• _EXERCISE DETAILS_
All entries given below are to be returned word for word.
──────── RECORDS FOR THIS EXERCISE
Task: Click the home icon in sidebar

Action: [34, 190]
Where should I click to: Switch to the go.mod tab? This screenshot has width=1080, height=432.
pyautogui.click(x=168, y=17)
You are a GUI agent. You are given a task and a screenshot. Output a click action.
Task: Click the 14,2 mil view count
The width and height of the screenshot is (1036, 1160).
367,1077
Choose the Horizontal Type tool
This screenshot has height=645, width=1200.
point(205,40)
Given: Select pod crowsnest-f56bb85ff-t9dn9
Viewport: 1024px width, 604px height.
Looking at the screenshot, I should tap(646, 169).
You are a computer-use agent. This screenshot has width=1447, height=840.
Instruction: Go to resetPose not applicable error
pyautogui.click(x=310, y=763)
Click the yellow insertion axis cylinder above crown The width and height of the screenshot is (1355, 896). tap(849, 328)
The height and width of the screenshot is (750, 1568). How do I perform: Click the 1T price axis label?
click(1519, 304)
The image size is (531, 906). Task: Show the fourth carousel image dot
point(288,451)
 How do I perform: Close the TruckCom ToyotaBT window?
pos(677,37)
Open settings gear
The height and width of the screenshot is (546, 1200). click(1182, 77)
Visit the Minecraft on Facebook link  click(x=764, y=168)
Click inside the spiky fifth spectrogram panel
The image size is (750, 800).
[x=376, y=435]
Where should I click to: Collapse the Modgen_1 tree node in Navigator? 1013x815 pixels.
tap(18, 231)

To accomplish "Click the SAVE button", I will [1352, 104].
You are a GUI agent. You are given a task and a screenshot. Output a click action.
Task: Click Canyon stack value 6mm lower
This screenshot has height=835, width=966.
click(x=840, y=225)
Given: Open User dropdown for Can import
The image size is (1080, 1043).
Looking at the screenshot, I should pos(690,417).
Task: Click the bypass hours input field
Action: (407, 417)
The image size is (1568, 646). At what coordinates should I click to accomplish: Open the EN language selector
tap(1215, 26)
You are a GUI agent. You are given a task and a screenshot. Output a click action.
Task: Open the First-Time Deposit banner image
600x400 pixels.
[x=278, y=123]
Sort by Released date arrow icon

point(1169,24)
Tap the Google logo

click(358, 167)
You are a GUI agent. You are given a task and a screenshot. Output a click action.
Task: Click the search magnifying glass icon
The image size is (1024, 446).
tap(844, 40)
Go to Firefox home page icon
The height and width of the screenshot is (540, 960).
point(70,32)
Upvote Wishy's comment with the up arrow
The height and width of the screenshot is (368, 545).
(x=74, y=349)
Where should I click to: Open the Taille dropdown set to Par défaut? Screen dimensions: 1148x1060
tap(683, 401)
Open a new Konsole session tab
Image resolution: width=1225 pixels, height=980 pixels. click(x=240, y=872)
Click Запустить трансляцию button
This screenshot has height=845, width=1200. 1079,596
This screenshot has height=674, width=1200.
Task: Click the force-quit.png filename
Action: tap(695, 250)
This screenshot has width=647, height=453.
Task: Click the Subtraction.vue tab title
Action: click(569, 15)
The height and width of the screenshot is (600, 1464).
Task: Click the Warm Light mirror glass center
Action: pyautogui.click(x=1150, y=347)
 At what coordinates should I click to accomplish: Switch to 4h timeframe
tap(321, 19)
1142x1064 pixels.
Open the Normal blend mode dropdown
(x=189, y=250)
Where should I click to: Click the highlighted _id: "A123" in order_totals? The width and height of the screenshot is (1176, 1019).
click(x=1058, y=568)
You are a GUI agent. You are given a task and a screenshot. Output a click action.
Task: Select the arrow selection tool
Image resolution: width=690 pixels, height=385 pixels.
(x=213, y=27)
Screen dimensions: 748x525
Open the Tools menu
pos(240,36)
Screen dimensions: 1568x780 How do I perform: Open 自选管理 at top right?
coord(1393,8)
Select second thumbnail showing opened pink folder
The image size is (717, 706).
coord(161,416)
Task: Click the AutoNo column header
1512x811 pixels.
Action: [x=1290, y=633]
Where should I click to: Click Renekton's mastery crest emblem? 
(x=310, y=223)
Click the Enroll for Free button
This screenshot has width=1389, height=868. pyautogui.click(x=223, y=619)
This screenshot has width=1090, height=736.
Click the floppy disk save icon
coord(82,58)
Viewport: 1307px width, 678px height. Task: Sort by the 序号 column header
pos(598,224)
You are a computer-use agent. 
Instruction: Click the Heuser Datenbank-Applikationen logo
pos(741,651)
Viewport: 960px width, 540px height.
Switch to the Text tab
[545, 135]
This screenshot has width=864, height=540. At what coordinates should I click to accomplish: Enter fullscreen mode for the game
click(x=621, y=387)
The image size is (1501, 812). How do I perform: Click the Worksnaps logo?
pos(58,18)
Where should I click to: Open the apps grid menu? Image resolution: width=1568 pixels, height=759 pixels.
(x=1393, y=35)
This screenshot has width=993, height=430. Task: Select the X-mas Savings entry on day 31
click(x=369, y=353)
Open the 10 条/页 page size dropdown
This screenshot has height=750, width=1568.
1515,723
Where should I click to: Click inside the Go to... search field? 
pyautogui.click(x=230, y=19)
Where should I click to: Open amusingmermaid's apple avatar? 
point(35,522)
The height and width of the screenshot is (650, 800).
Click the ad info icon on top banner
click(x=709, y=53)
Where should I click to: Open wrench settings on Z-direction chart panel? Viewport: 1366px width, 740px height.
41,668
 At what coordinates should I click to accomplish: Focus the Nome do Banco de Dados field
────────────────
• _ANSWER FOR THE TASK_
Task: Click the home icon in sidebar

Action: [34, 190]
Where should I click to: Switch to the go.mod tab? This screenshot has width=1080, height=432.
pyautogui.click(x=168, y=17)
You are a GUI agent. You are given a task and a screenshot. Output a click action.
Task: Click the 14,2 mil view count
The width and height of the screenshot is (1036, 1160).
367,1077
Choose the Horizontal Type tool
This screenshot has height=645, width=1200.
point(205,40)
Given: Select pod crowsnest-f56bb85ff-t9dn9
Viewport: 1024px width, 604px height.
Looking at the screenshot, I should tap(646, 169).
You are a computer-use agent. This screenshot has width=1447, height=840.
Instruction: Go to resetPose not applicable error
pyautogui.click(x=310, y=763)
Click the yellow insertion axis cylinder above crown The width and height of the screenshot is (1355, 896). tap(849, 328)
The height and width of the screenshot is (750, 1568). How do I perform: Click the 1T price axis label?
click(1519, 304)
The image size is (531, 906). Task: Show the fourth carousel image dot
point(288,451)
 How do I perform: Close the TruckCom ToyotaBT window?
pos(677,37)
Open settings gear
The height and width of the screenshot is (546, 1200). click(1182, 77)
Visit the Minecraft on Facebook link  click(x=764, y=168)
Click inside the spiky fifth spectrogram panel
The image size is (750, 800).
[x=376, y=435]
Where should I click to: Collapse the Modgen_1 tree node in Navigator? 1013x815 pixels.
tap(18, 231)

To accomplish "Click the SAVE button", I will [1352, 104].
You are a GUI agent. You are given a task and a screenshot. Output a click action.
Task: Click Canyon stack value 6mm lower
This screenshot has height=835, width=966.
click(x=840, y=225)
Given: Open User dropdown for Can import
The image size is (1080, 1043).
Looking at the screenshot, I should pos(690,417).
Task: Click the bypass hours input field
Action: (407, 417)
The image size is (1568, 646). At what coordinates should I click to accomplish: Open the EN language selector
tap(1215, 26)
You are a GUI agent. You are given a task and a screenshot. Output a click action.
Task: Open the First-Time Deposit banner image
600x400 pixels.
[x=278, y=123]
Sort by Released date arrow icon

point(1169,24)
Tap the Google logo

click(358, 167)
You are a GUI agent. You are given a task and a screenshot. Output a click action.
Task: Click the search magnifying glass icon
The image size is (1024, 446).
tap(844, 40)
Go to Firefox home page icon
The height and width of the screenshot is (540, 960).
point(70,32)
Upvote Wishy's comment with the up arrow
The height and width of the screenshot is (368, 545).
(x=74, y=349)
Where should I click to: Open the Taille dropdown set to Par défaut? Screen dimensions: 1148x1060
tap(683, 401)
Open a new Konsole session tab
Image resolution: width=1225 pixels, height=980 pixels. click(x=240, y=872)
Click Запустить трансляцию button
This screenshot has height=845, width=1200. 1079,596
This screenshot has height=674, width=1200.
Task: Click the force-quit.png filename
Action: tap(695, 250)
This screenshot has width=647, height=453.
Task: Click the Subtraction.vue tab title
Action: click(569, 15)
The height and width of the screenshot is (600, 1464).
Task: Click the Warm Light mirror glass center
Action: pyautogui.click(x=1150, y=347)
 At what coordinates should I click to accomplish: Switch to 4h timeframe
tap(321, 19)
1142x1064 pixels.
Open the Normal blend mode dropdown
(x=189, y=250)
Where should I click to: Click the highlighted _id: "A123" in order_totals? The width and height of the screenshot is (1176, 1019).
click(x=1058, y=568)
You are a GUI agent. You are given a task and a screenshot. Output a click action.
Task: Select the arrow selection tool
Image resolution: width=690 pixels, height=385 pixels.
(x=213, y=27)
Screen dimensions: 748x525
Open the Tools menu
pos(240,36)
Screen dimensions: 1568x780 How do I perform: Open 自选管理 at top right?
coord(1393,8)
Select second thumbnail showing opened pink folder
The image size is (717, 706).
coord(161,416)
Task: Click the AutoNo column header
1512x811 pixels.
Action: [x=1290, y=633]
Where should I click to: Click Renekton's mastery crest emblem? 
(x=310, y=223)
Click the Enroll for Free button
This screenshot has width=1389, height=868. pyautogui.click(x=223, y=619)
This screenshot has width=1090, height=736.
Click the floppy disk save icon
coord(82,58)
Viewport: 1307px width, 678px height. Task: Sort by the 序号 column header
pos(598,224)
You are a computer-use agent. 
Instruction: Click the Heuser Datenbank-Applikationen logo
pos(741,651)
Viewport: 960px width, 540px height.
Switch to the Text tab
[545, 135]
This screenshot has width=864, height=540. At what coordinates should I click to accomplish: Enter fullscreen mode for the game
click(x=621, y=387)
The image size is (1501, 812). How do I perform: Click the Worksnaps logo?
pos(58,18)
Where should I click to: Open the apps grid menu? Image resolution: width=1568 pixels, height=759 pixels.
(x=1393, y=35)
This screenshot has width=993, height=430. Task: Select the X-mas Savings entry on day 31
click(x=369, y=353)
Open the 10 条/页 page size dropdown
This screenshot has height=750, width=1568.
1515,723
Where should I click to: Click inside the Go to... search field? 
pyautogui.click(x=230, y=19)
Where should I click to: Open amusingmermaid's apple avatar? 
point(35,522)
The height and width of the screenshot is (650, 800).
Click the ad info icon on top banner
click(x=709, y=53)
Where should I click to: Open wrench settings on Z-direction chart panel? Viewport: 1366px width, 740px height.
41,668
 At what coordinates should I click to accomplish: Focus the Nome do Banco de Dados field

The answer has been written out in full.